## Text block
He seemed to be starting to find his spots more smoothly late in the campaign, and had just turned in his best game of the playoffs — 23 points on 50 percent shooting, a 6-for-10 mark from 3-point land, nine rebounds and three assists in 37-plus minutes — in his last full contest before separating his shoulder. And even amid talk of his disappointing first season, it's worth remembering that the Cavs dusted fools with LeBron and Love sharing the floor, and kept rolling offensively even without Irving. Cleveland averaged 112.3 points per 100 possessions in 360 LeBron-Love-no-Kyrie minutes last season, according to NBAwowy.com, an offensive efficiency mark that would've topped the Warriors and Los Angeles Clippers' league-best units.
Love's capable of contributing an awful lot, and to hear Griffin tell it, he expects much more out of both his re-upped big man and head coach David Blatt this season.
“I think [Love] and Coach have had a lot of conversations about [his usage]," Griffin told Jason Lloyd of the Akron Beacon Journal in July. "He and Bron have had conversations about that. Kevin enables us to have somebody else carry the mail when LeBron sits down once in a while. Kyrie was in a situation where he was clearly the one who was taking over when LeBron was out and I think we probably didn’t utilize Kevin enough to make Kyrie’s job easier. I think we have the ability to put him at the elbow and run offense through him a lot more than we did — some of the things he did really well in Minnesota.”

## The task
Could you output the Kevin Love passage word for word, starting at "He seemed to" and stopping after "Clippers' league-best units."? The data that comes next has no connection to the Kevin Love passage.

## Listed records
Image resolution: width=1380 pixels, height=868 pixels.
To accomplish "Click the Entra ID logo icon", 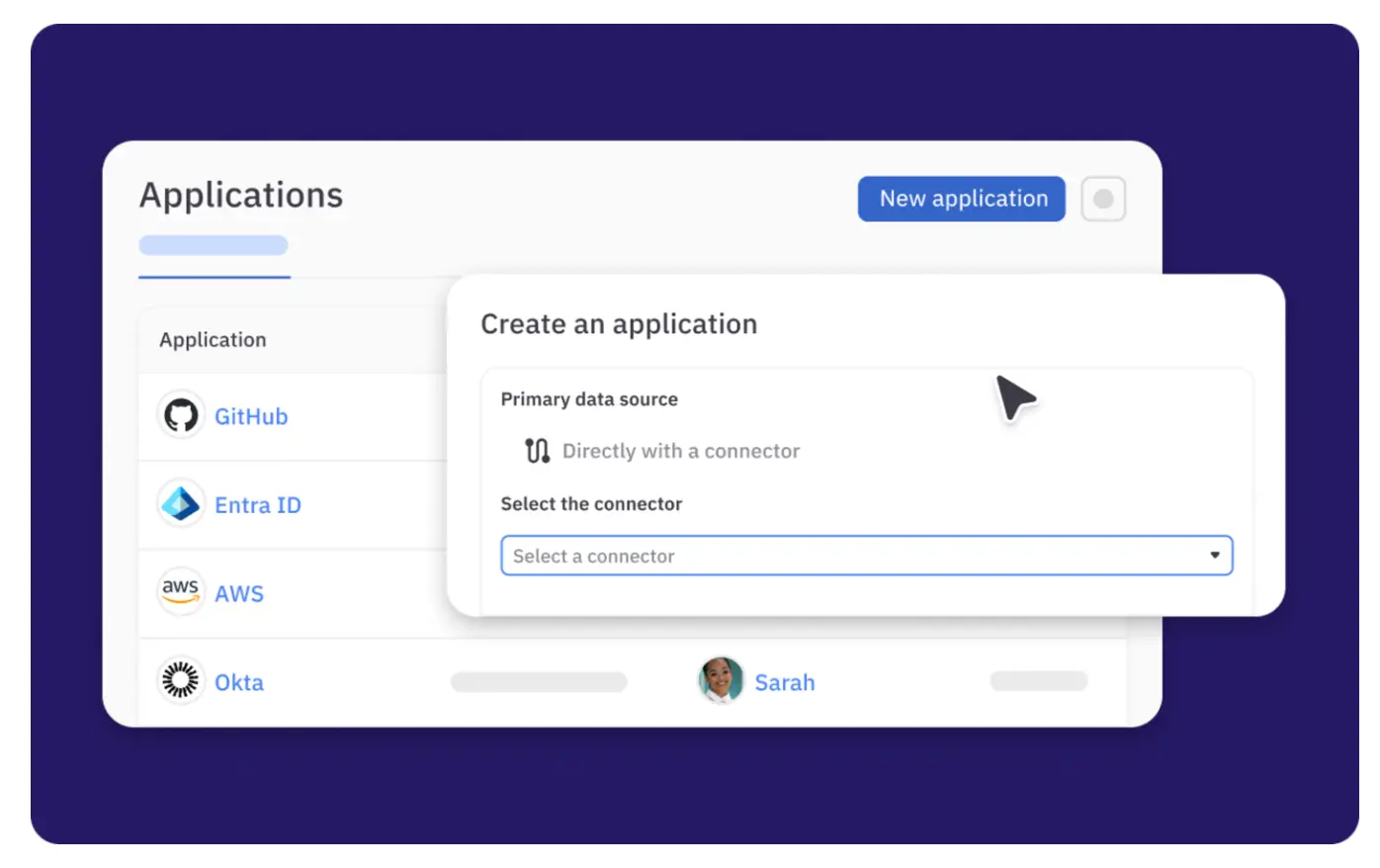I will pos(180,504).
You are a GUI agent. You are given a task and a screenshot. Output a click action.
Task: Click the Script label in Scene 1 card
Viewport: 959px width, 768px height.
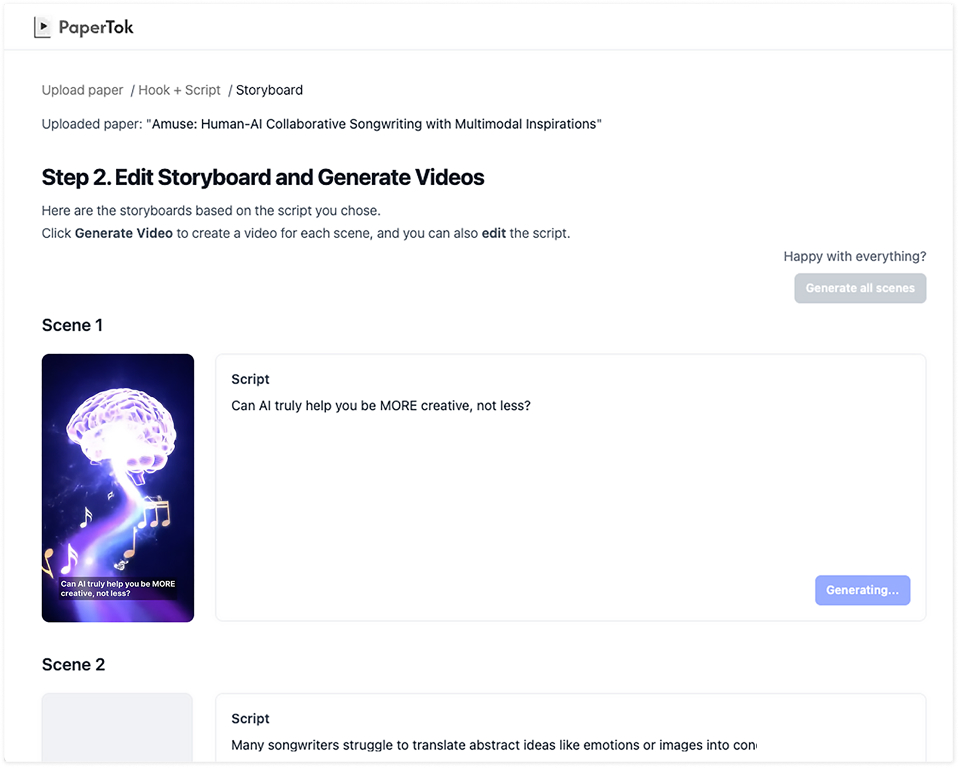click(x=250, y=379)
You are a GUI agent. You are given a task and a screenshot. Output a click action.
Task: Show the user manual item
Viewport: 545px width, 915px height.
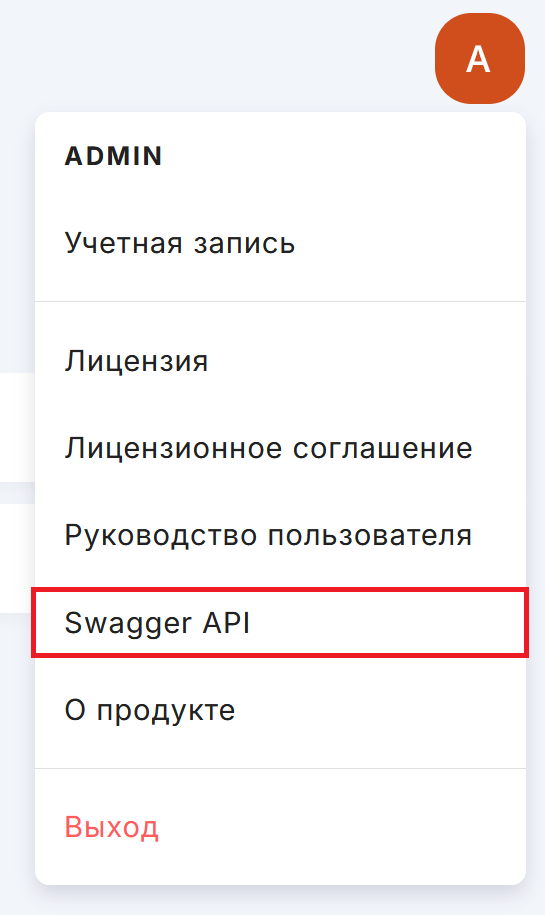[x=280, y=535]
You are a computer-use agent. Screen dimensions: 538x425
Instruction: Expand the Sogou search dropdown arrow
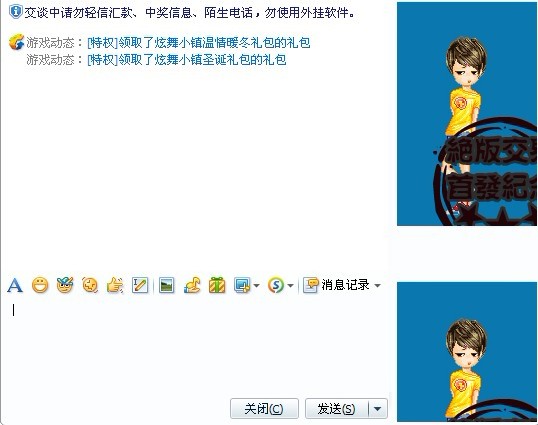(290, 285)
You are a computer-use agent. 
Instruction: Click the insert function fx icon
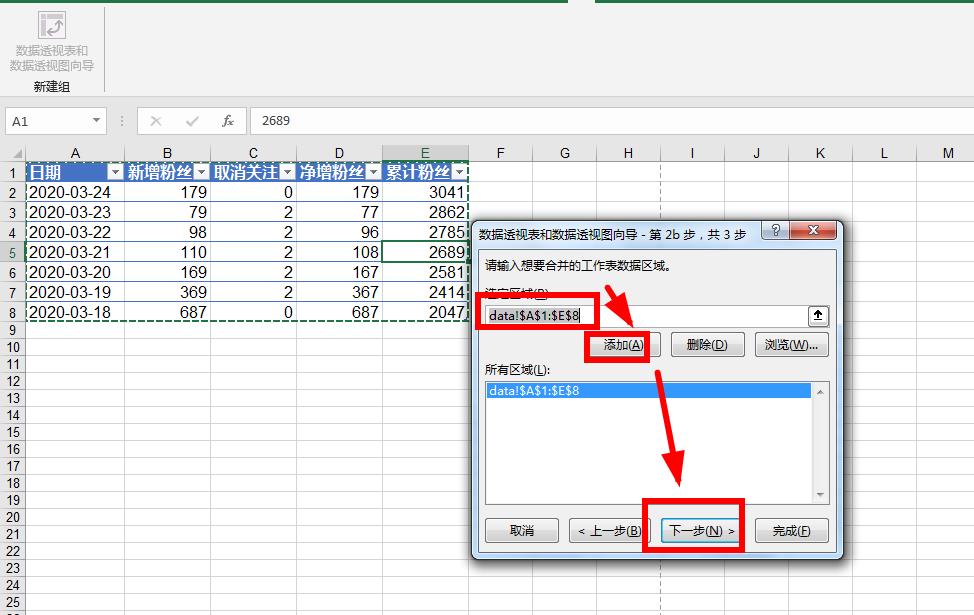point(228,121)
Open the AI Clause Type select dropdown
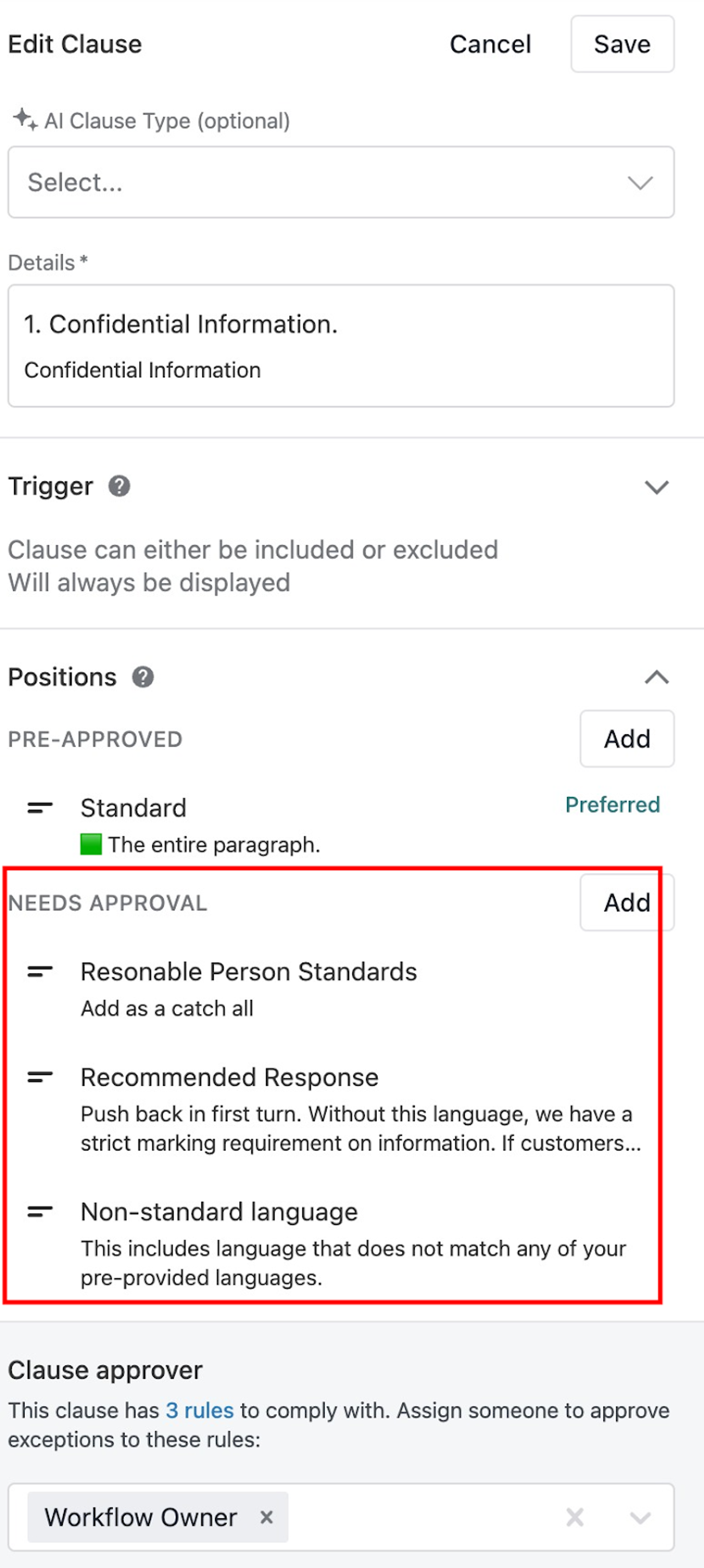 (341, 182)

## Written response
He seemed to be starting to find his spots more smoothly late in the campaign, and had just turned in his best game of the playoffs — 23 points on 50 percent shooting, a 6-for-10 mark from 3-point land, nine rebounds and three assists in 37-plus minutes — in his last full contest before separating his shoulder. And even amid talk of his disappointing first season, it's worth remembering that the Cavs dusted fools with LeBron and Love sharing the floor, and kept rolling offensively even without Irving. Cleveland averaged 112.3 points per 100 possessions in 360 LeBron-Love-no-Kyrie minutes last season, according to NBAwowy.com, an offensive efficiency mark that would've topped the Warriors and Los Angeles Clippers' league-best units.